Red Hat Bugzilla – Bug 149735
Allow resource level failure to trigger failover
Last modified: 2009-04-16 16:16:29 EDT
From Bugzilla Helper:
User-Agent: Mozilla/5.0 (Windows; U; Windows NT 5.1; en-US; rv:1.7.5)
Description of problem:
When a custom <script> resource encounters an unrecoverable failure at
application/resource level, it needs to be able to trigger a failover
to another node. Currently failover is initiated only for heartbeat
problems at CMAN level.
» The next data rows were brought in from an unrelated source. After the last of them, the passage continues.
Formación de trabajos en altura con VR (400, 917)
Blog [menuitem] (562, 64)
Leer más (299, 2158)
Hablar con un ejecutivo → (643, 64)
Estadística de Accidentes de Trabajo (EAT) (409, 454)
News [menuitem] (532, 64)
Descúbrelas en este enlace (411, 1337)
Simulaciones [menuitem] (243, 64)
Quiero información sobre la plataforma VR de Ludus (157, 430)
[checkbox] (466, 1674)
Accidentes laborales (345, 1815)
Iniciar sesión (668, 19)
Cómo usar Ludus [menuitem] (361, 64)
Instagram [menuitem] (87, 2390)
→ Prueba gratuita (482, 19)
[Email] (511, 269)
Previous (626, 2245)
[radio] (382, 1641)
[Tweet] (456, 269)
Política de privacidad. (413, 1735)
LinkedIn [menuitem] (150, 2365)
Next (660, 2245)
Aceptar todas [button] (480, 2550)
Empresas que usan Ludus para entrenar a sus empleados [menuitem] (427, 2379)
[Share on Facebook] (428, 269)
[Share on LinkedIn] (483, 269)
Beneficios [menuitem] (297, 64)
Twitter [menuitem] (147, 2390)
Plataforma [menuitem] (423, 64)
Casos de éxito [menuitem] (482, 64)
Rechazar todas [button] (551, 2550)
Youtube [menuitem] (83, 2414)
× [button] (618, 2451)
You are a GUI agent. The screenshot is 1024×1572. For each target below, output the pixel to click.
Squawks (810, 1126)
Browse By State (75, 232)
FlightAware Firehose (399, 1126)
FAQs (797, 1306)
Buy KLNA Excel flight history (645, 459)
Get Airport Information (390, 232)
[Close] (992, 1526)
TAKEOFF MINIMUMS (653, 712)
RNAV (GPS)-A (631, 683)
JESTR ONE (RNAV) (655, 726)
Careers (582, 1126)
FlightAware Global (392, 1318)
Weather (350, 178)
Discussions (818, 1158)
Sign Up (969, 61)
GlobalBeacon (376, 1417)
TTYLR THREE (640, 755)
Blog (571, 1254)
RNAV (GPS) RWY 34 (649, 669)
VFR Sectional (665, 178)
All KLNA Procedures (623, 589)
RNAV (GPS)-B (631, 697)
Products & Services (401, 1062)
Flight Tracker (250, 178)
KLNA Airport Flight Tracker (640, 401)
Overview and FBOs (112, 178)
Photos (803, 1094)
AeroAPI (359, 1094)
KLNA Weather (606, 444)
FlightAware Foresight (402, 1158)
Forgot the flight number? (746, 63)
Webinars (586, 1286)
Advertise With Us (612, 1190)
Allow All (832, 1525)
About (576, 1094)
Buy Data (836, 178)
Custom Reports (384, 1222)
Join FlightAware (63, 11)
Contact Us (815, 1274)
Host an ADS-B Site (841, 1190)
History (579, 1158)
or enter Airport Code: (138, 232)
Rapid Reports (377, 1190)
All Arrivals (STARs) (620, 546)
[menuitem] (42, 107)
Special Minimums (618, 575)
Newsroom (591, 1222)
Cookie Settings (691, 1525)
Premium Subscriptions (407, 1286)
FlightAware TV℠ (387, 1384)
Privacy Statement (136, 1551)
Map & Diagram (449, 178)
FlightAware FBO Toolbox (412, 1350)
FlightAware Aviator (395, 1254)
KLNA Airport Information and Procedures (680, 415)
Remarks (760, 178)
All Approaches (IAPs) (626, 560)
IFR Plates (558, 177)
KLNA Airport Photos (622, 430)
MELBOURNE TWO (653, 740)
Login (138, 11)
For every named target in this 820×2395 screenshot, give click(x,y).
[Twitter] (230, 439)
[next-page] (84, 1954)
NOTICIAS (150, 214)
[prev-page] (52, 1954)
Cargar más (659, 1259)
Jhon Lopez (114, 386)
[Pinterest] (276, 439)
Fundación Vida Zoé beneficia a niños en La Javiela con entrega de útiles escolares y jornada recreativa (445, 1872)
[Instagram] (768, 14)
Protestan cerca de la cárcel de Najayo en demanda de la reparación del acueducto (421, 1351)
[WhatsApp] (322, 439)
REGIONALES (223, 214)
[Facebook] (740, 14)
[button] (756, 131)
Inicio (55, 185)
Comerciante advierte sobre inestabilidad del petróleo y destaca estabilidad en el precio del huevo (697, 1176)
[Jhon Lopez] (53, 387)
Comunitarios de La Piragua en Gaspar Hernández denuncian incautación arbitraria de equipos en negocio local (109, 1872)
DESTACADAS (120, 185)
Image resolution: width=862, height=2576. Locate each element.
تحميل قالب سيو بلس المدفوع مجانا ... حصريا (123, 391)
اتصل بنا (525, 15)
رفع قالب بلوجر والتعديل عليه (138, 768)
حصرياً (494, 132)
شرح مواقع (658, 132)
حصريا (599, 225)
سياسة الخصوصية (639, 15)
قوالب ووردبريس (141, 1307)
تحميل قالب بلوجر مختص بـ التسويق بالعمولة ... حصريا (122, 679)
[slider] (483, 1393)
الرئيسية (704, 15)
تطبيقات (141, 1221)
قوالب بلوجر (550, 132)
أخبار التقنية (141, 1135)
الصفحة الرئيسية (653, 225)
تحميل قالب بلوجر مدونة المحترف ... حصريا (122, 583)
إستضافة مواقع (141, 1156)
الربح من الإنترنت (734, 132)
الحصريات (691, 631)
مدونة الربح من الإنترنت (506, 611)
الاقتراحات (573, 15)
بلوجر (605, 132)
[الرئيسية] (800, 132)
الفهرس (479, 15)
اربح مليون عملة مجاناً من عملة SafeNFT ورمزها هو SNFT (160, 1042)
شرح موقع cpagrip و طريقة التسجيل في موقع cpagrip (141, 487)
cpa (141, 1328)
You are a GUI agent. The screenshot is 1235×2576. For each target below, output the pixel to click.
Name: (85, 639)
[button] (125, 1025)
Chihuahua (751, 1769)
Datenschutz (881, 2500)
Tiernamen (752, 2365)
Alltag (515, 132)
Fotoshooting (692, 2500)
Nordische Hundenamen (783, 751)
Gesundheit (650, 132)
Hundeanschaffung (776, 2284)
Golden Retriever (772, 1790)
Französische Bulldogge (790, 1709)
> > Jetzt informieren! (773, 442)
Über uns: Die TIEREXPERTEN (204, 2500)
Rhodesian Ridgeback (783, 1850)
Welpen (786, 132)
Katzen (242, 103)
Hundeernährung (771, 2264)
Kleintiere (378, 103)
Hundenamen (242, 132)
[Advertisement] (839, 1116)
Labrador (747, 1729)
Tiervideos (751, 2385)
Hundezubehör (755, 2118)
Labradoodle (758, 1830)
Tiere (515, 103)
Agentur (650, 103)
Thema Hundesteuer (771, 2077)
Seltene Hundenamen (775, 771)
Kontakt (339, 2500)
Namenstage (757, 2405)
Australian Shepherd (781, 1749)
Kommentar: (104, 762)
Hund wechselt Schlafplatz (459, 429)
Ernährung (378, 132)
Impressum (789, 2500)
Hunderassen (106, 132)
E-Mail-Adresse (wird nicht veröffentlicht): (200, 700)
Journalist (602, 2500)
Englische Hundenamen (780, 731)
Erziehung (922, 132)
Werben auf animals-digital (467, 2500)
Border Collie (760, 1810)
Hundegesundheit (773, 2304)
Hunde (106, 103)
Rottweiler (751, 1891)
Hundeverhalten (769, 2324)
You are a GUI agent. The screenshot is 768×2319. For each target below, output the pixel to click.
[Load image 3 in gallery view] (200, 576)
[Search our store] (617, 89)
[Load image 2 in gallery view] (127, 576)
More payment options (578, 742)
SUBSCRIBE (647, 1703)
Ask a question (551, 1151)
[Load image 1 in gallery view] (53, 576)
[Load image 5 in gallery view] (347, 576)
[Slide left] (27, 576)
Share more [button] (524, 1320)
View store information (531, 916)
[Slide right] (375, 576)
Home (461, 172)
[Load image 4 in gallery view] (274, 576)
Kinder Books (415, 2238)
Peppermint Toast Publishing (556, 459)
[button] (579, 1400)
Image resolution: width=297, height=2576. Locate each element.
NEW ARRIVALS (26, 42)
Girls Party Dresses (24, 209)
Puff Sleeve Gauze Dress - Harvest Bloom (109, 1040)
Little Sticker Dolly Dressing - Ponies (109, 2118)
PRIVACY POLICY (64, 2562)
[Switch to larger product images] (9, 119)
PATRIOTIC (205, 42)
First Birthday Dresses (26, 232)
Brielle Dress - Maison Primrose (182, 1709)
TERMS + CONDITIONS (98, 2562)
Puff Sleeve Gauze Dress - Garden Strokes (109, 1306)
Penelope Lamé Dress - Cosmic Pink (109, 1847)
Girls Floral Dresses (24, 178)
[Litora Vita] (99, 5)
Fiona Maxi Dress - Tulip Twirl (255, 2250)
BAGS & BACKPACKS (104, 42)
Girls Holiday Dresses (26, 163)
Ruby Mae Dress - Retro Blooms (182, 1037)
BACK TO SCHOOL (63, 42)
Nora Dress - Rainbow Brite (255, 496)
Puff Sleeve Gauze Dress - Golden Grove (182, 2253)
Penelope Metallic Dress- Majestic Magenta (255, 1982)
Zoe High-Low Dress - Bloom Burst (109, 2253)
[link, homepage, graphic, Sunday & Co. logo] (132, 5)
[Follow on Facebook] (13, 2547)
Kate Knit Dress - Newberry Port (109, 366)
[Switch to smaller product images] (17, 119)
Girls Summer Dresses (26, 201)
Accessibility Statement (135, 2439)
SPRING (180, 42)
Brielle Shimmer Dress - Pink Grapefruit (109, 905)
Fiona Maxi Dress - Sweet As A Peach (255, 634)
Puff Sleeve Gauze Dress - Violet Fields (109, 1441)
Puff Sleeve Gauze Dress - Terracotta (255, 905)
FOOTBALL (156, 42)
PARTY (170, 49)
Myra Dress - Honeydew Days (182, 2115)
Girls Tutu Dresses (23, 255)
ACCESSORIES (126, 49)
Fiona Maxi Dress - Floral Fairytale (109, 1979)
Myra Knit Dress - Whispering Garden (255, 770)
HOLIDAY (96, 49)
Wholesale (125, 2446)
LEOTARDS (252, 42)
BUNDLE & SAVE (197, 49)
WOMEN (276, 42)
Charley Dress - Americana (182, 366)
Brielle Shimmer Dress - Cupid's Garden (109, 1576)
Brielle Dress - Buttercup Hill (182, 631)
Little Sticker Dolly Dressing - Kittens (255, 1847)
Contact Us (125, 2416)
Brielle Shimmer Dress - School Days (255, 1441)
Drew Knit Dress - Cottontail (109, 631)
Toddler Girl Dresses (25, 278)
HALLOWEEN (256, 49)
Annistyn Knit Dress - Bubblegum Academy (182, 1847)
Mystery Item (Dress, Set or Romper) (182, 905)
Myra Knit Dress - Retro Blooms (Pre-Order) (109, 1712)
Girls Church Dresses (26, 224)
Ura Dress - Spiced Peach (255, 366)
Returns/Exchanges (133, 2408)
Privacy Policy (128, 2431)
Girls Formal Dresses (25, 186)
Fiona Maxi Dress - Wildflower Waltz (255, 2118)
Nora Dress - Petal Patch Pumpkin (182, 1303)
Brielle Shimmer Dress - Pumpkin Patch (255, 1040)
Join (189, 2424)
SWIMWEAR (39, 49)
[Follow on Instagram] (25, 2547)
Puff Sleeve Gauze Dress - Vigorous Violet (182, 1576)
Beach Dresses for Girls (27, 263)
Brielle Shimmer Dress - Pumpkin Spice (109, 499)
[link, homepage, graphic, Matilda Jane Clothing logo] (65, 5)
When heartbeat is okay, rgmanager keeps
calling "recover" command on the script, which keeps returning error.
A possible solution is to define a specific exit code for the script
that indicates to rgmanager the application should be failed over.
Version-Release number of selected component (if applicable):
Steps to Reproduce:
1. Define a <script> resource that returns non-zero exit code for
"status" and "recover" commands. "start" and "stop" commands should
Would it work to simply add a per-group policy:
"Relocate-on-failure" vs. "restart-on-failure" ?
Also, it looks like the script resource shouldn't actually _have_ a
"recover" option, not that this would have any affect on the
behavior. Most system-level init scripts (which is what the script
wrapper is supposed to handle) have never heard of "recover" actions,
and would just return an error code (or worse: success...).
I agree script resource doesn't need a recover action. (But
rgmanager/src/resources/script.sh currently defines it.)
"Relocate-on-failure" vs. "restart-on-failure" policy option would
work, but with relocate option there may be a possibility of infinite
relocation loop. If you have a situation where resource fails to
start regardless of node (perhaps due to misconfiguration or problem
with common SAN), the resource will keep relocating. There needs to
be a mechanism to detect this case and disable the resource after a while.
There was a bug where a node kept trying to restart services locally
instead of relocating them in the event of a "failed start". This is
related, but not the same as what's in this bugzilla.
Recovery policy (restart/relocate/disable) is in CVS.
Recovery was typically 3 steps in clumanager/rgmanager:
(1) Restart locally. If the "start" phase fails, we proceed to step 2.
(2) Relocate to another node. If the "start" phase fails on the other
node, we try the next legal target until all targets are exhausted.
(3) If all nodes are exhausted, stop the service and wait for the next
node transition to recover it.
restart: Default. Reflects the above recovery mechanism for resource
relocate: Skip step (1).
disable: Don't bother trying to recover the service. Disable it (=
prevent it from running).
There is some expectancy that the resource agents/scripts have some
intelligence and fail to start if there's serious configuration problem.
The changes in CVS don't address detection of "ping-pong service"
effect which is caused by applications crashing soon after startup
(but reporting successful startup). This is a different issue.